### YOUR INSTRUCTIONS:
Only what runs from the line with "Collapse the Restricción mínima group" to the end of the data should appear in the answer, exactly as written and without pictures.

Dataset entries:
■ ■ ■ ■

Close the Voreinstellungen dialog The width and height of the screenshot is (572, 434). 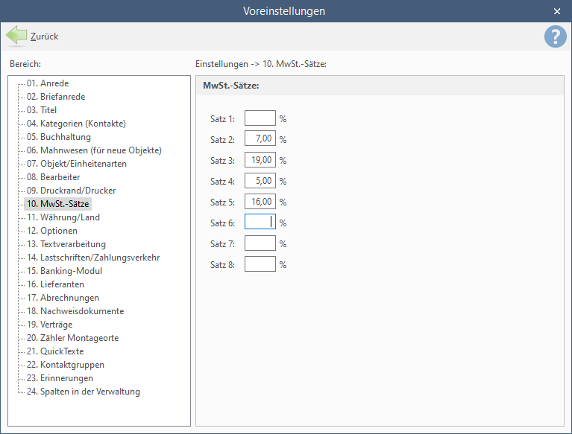tap(556, 11)
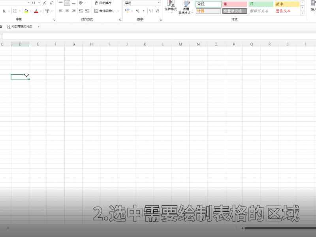Apply the 警告文本 cell style
Viewport: 316px width, 237px height.
(x=283, y=11)
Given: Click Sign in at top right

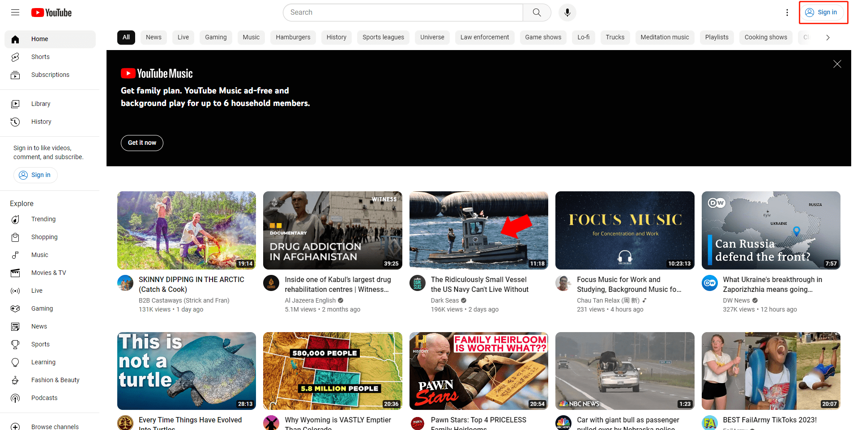Looking at the screenshot, I should pos(822,13).
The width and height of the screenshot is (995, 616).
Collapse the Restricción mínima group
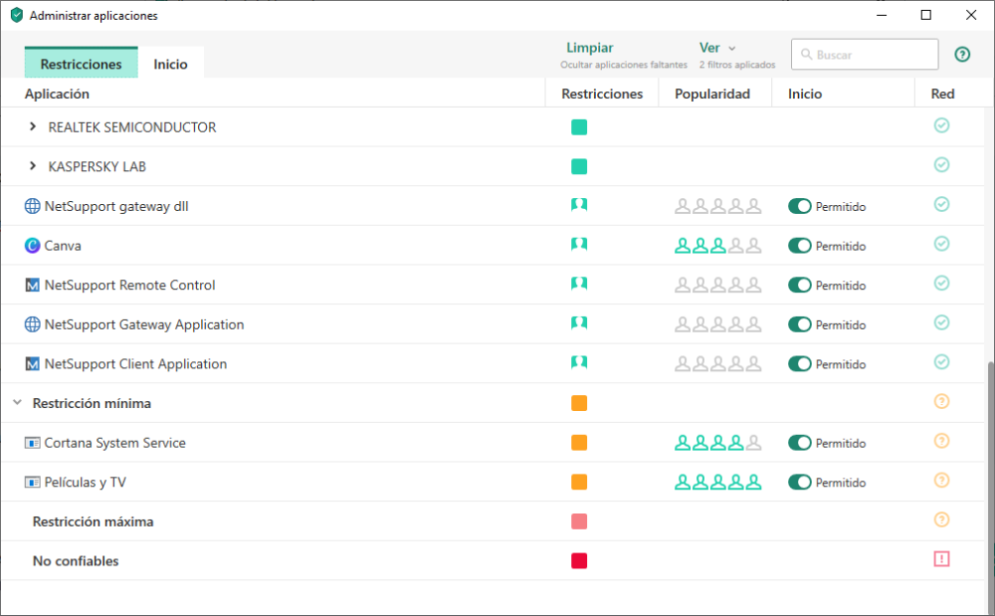tap(17, 404)
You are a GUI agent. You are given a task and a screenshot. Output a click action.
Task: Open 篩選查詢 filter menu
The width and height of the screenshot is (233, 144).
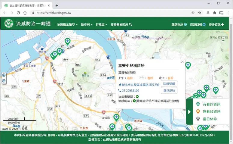click(x=179, y=25)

■ ■ ■ ■

### PROBLEM SOLUTION:
Collapse the Restricción mínima group
tap(17, 404)
You are a GUI agent. You are given a task and a screenshot. Output a click action.
Task: Open 篩選查詢 filter menu
The width and height of the screenshot is (233, 144).
click(x=179, y=25)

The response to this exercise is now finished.